The firethroat (Calliope pectardens) also known as David's rubythroat or Père David's orangethroat is a species of passerine bird in the family Muscicapidae, found in western and central parts of China. It breeds in Sichuan, China, and winters primarily in the Indian subcontinent. Its wintering range spans across Bangladesh, Bhutan, India, Nepal, Tibet and Myanmar. Its natural habitat is temperate forests.

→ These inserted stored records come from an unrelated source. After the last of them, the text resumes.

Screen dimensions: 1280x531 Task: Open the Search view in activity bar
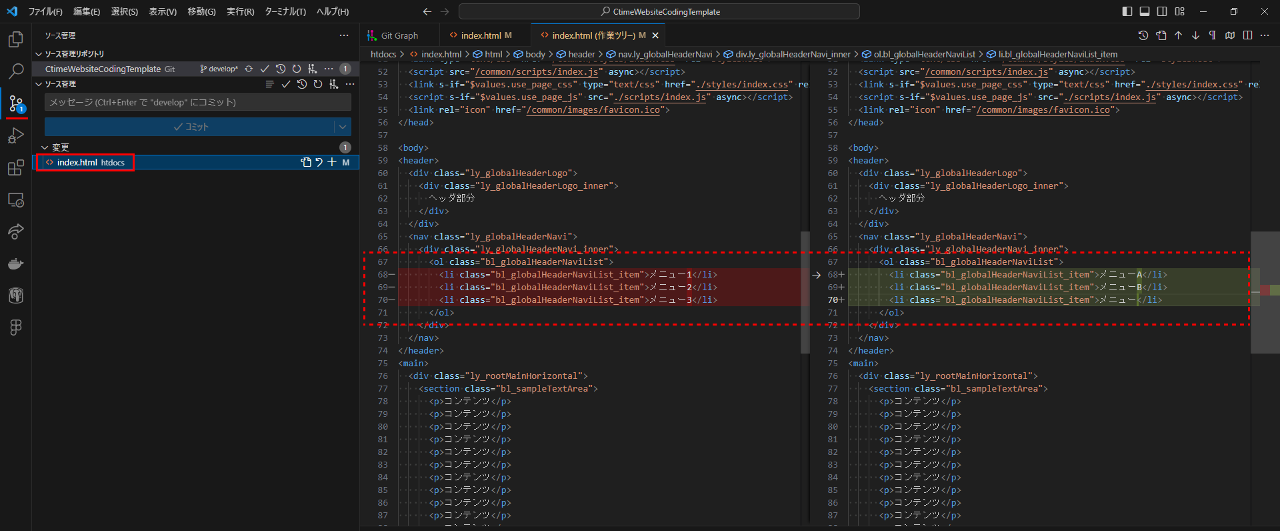16,71
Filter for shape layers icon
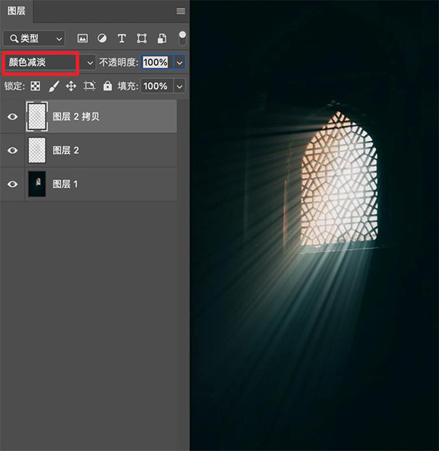Image resolution: width=439 pixels, height=451 pixels. click(142, 38)
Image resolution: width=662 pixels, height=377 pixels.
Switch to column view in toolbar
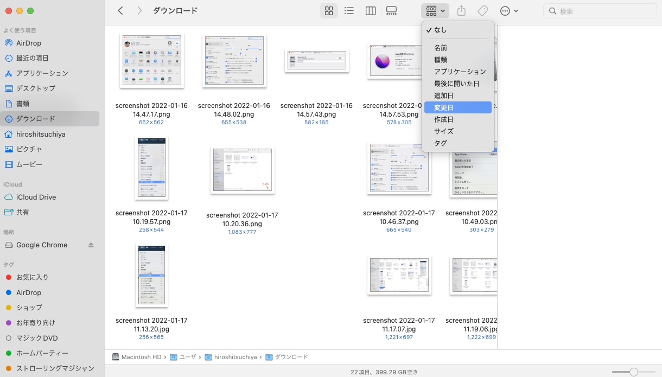tap(371, 11)
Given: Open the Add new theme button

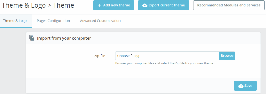Looking at the screenshot, I should pos(114,5).
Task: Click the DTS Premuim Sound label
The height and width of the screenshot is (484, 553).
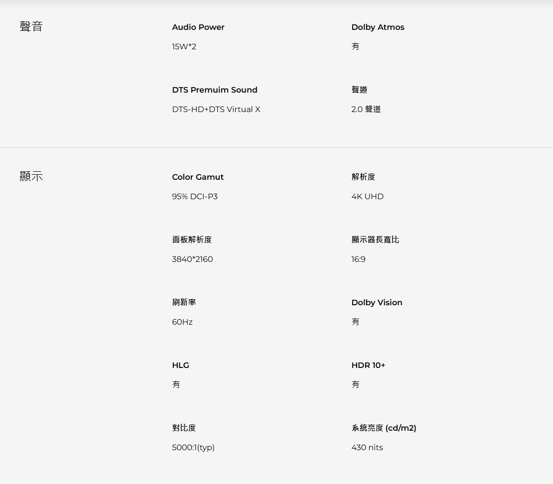Action: click(214, 90)
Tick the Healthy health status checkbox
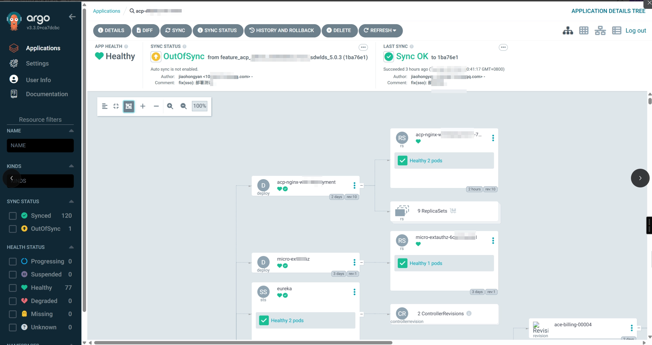The height and width of the screenshot is (345, 652). coord(12,288)
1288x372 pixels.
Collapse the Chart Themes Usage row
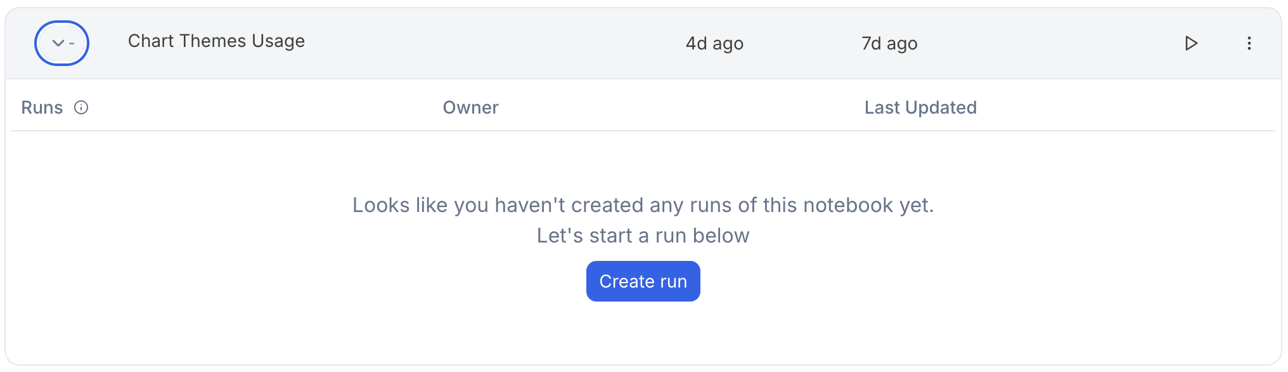61,43
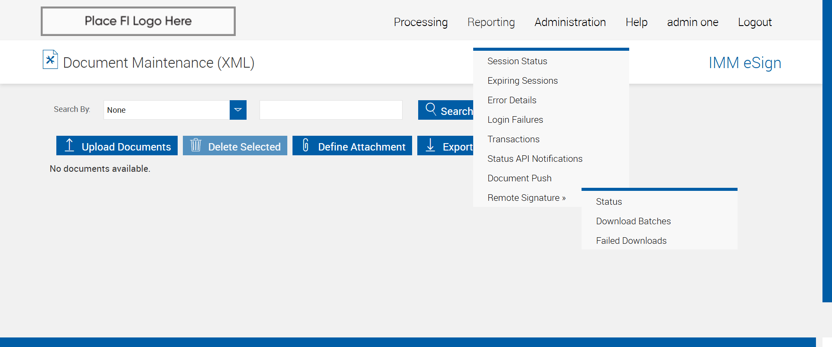Click the Logout link
Screen dimensions: 832x347
754,22
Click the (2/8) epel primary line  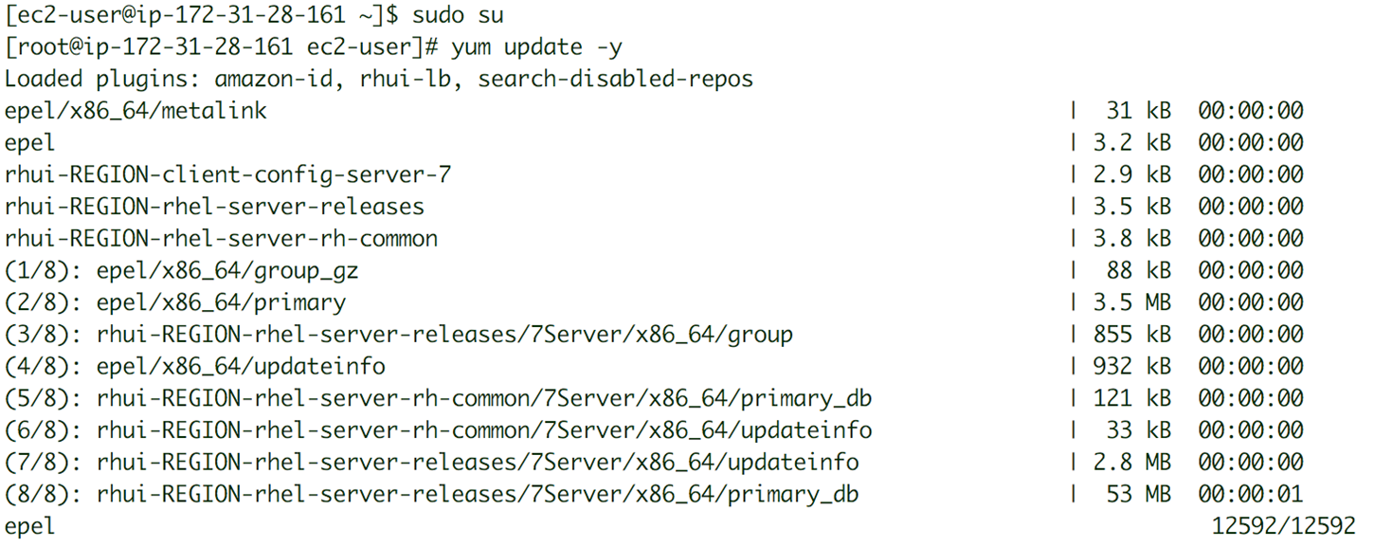(174, 302)

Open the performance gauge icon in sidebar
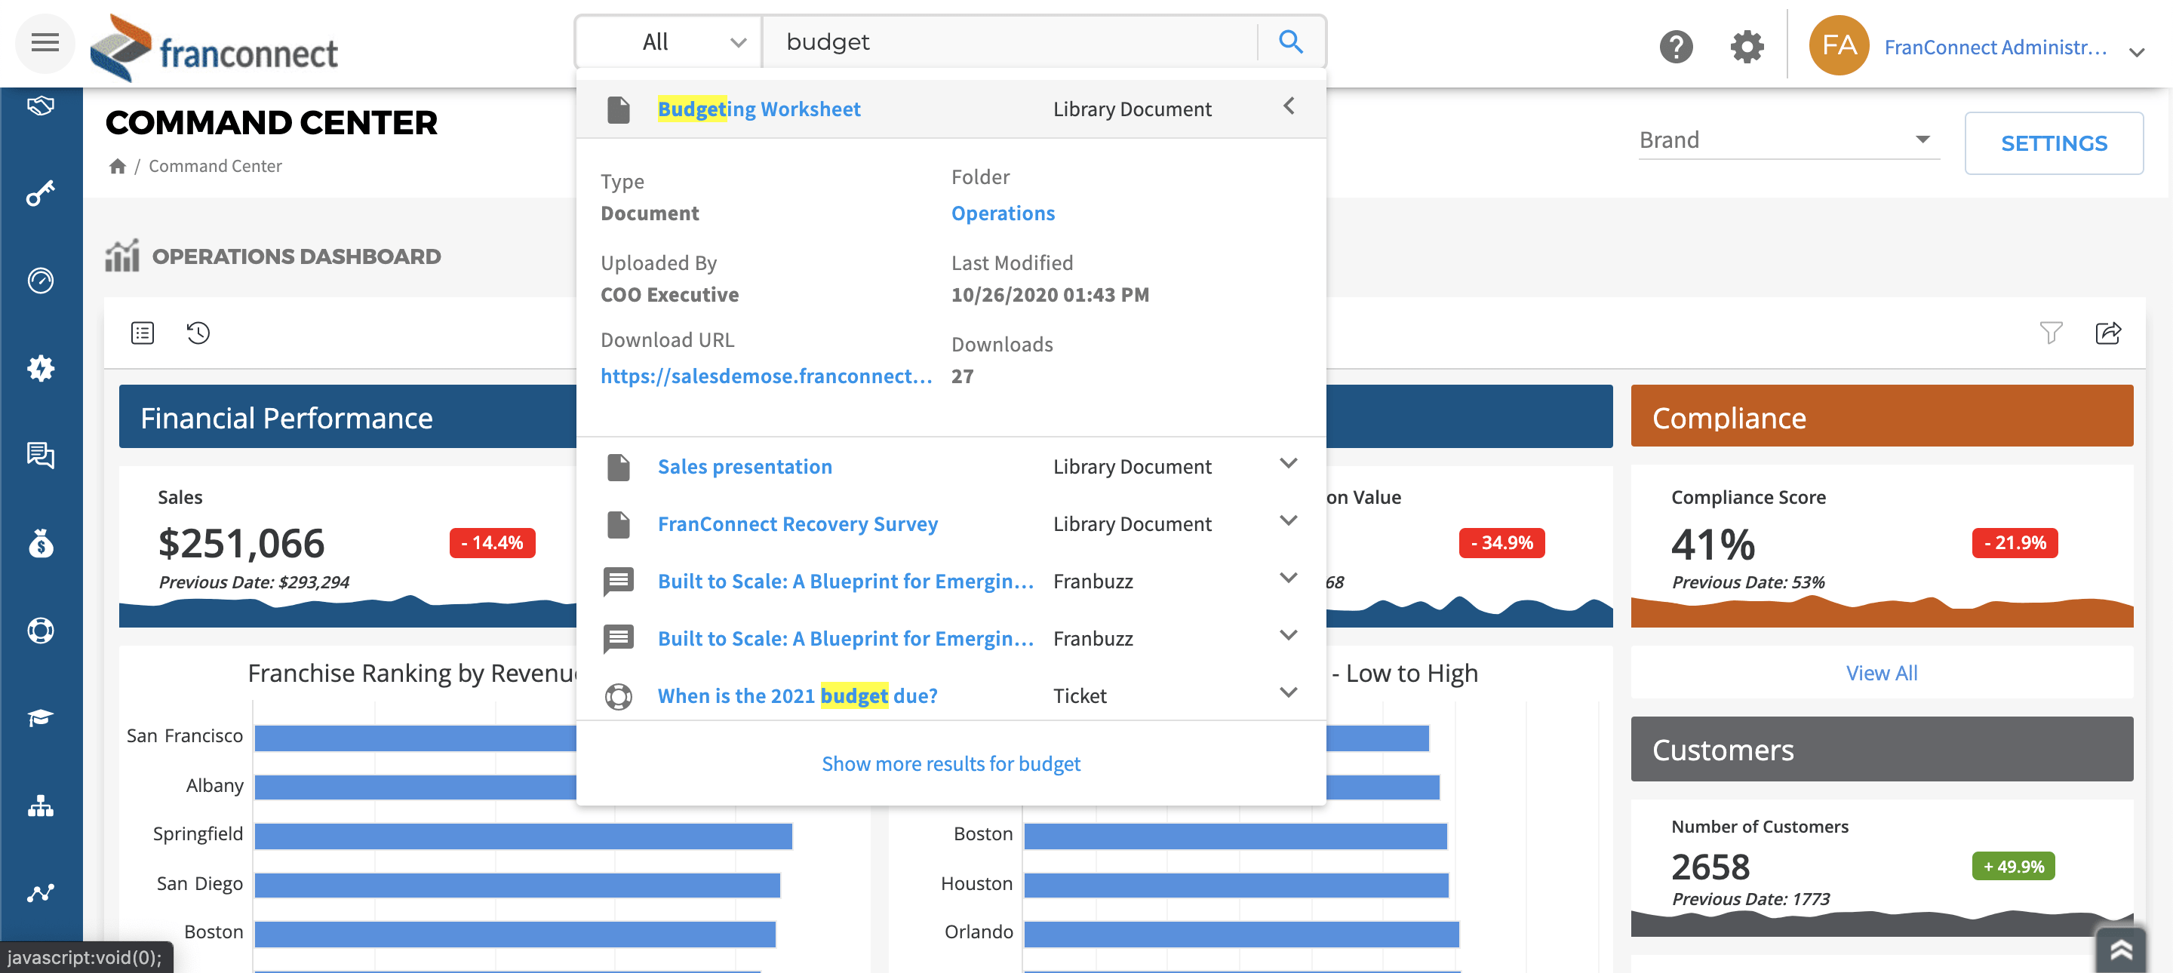[42, 281]
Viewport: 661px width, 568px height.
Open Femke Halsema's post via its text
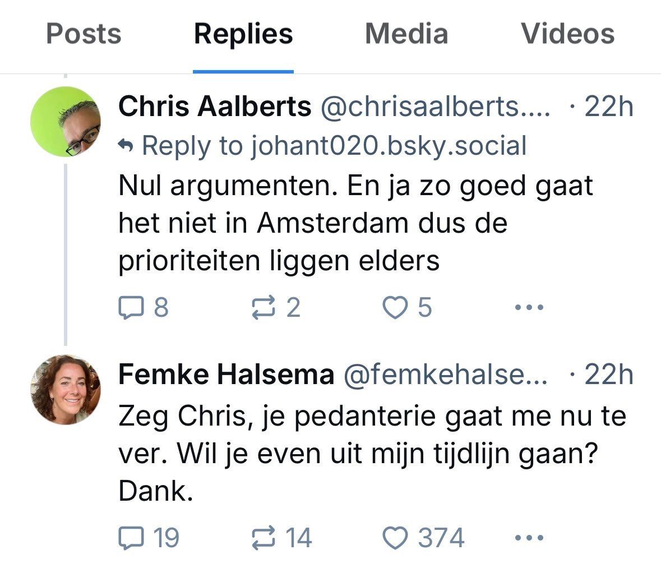(336, 449)
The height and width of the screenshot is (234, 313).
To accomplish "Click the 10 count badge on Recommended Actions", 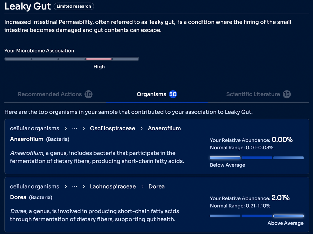I will pyautogui.click(x=88, y=94).
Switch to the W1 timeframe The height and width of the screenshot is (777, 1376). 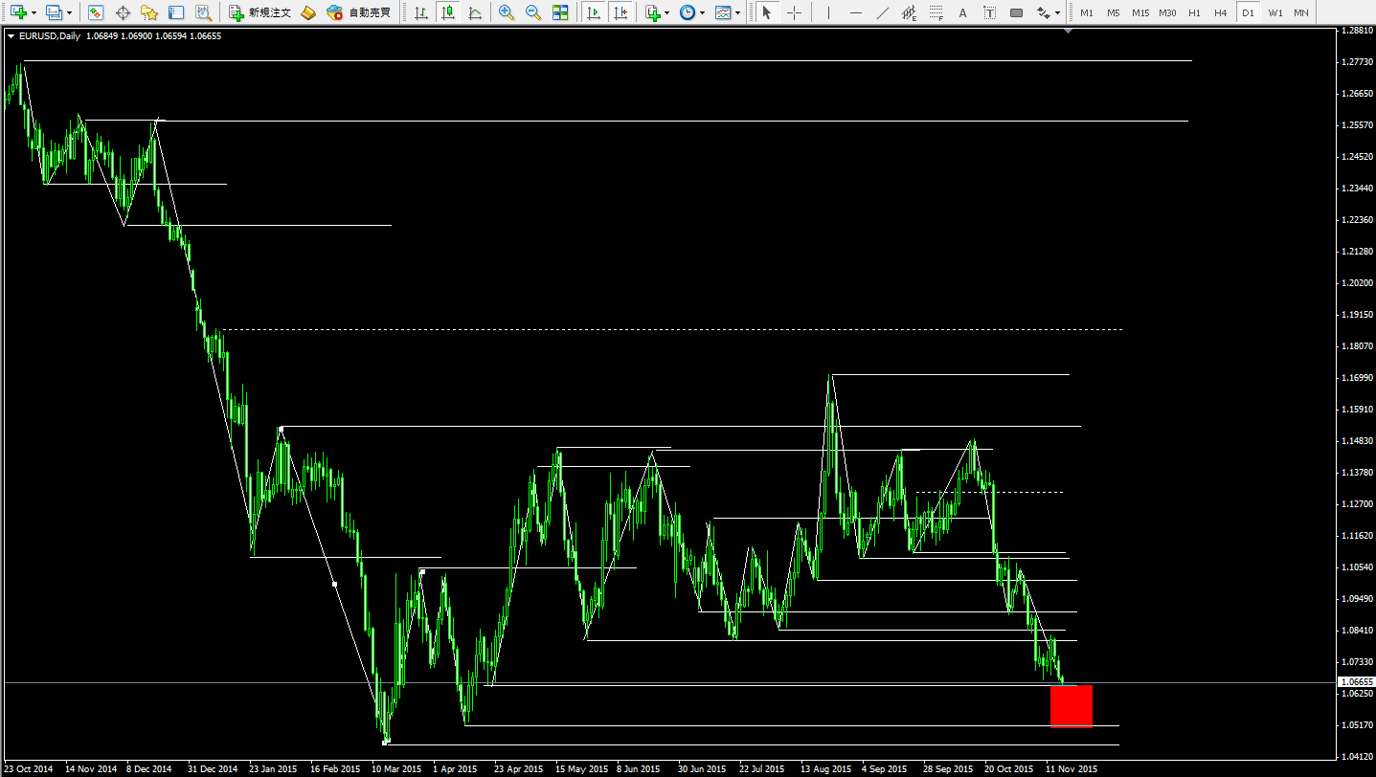[1274, 13]
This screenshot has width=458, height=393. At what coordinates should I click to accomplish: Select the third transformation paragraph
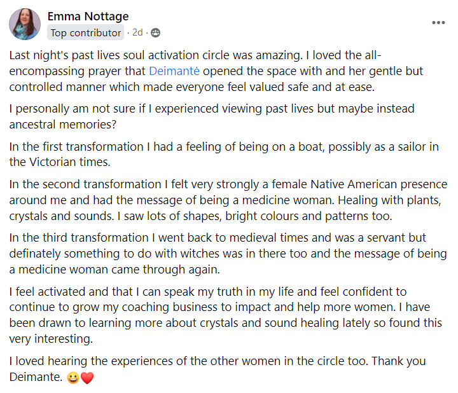pos(228,254)
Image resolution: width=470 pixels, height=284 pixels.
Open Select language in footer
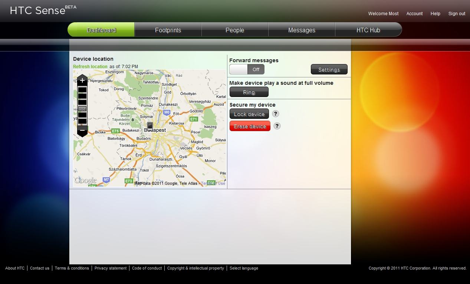[x=244, y=268]
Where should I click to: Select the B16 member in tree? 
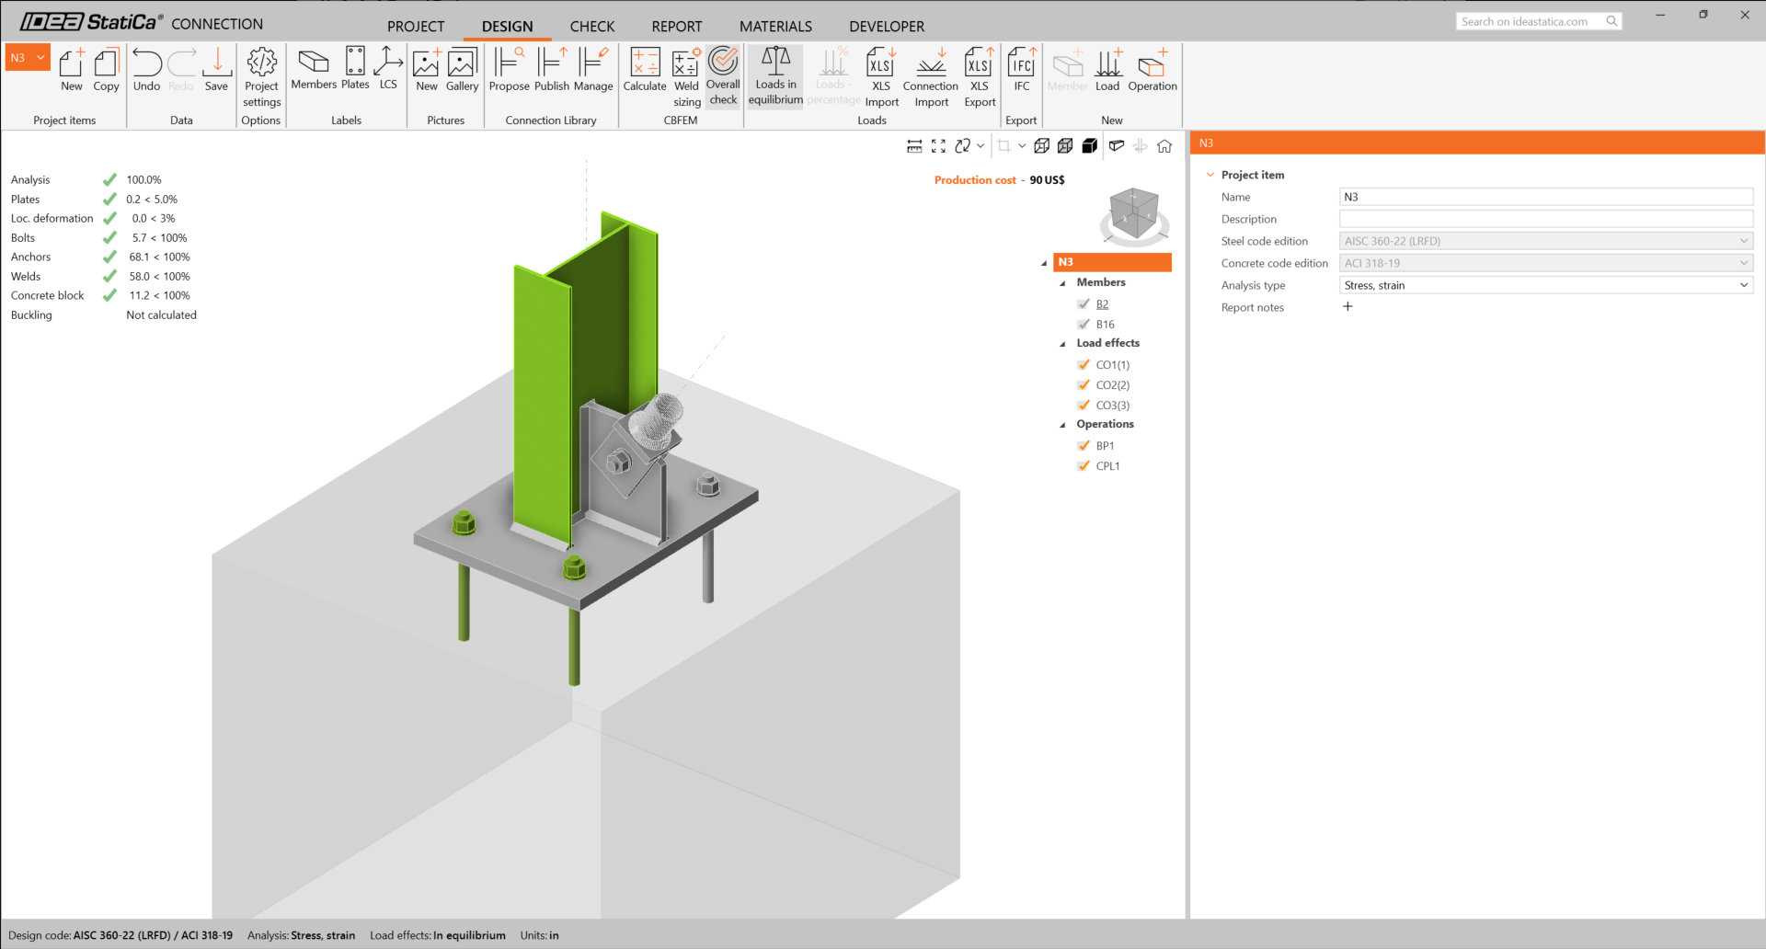(1105, 325)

It is threatened by habitat loss.

The first formal description of the firethroat was by the Catholic priest and zoologist Armand David in 1877 who coined the current binomial name Calliope pectardens. The species was later placed in the genus Luscinia but when a molecular phylogenetic study published in 2010 found that Luscinia was not monophyletic the genus was split and several species including the firethroat were moved to the reinstated genus Calliope. Calliope, from classical Greek meaning beautiful-voiced, was one of the muses in Greek mythology. The specific name pectardens is from the Latin pectus for "breast" and ardens meaning "fiery" or "glowing".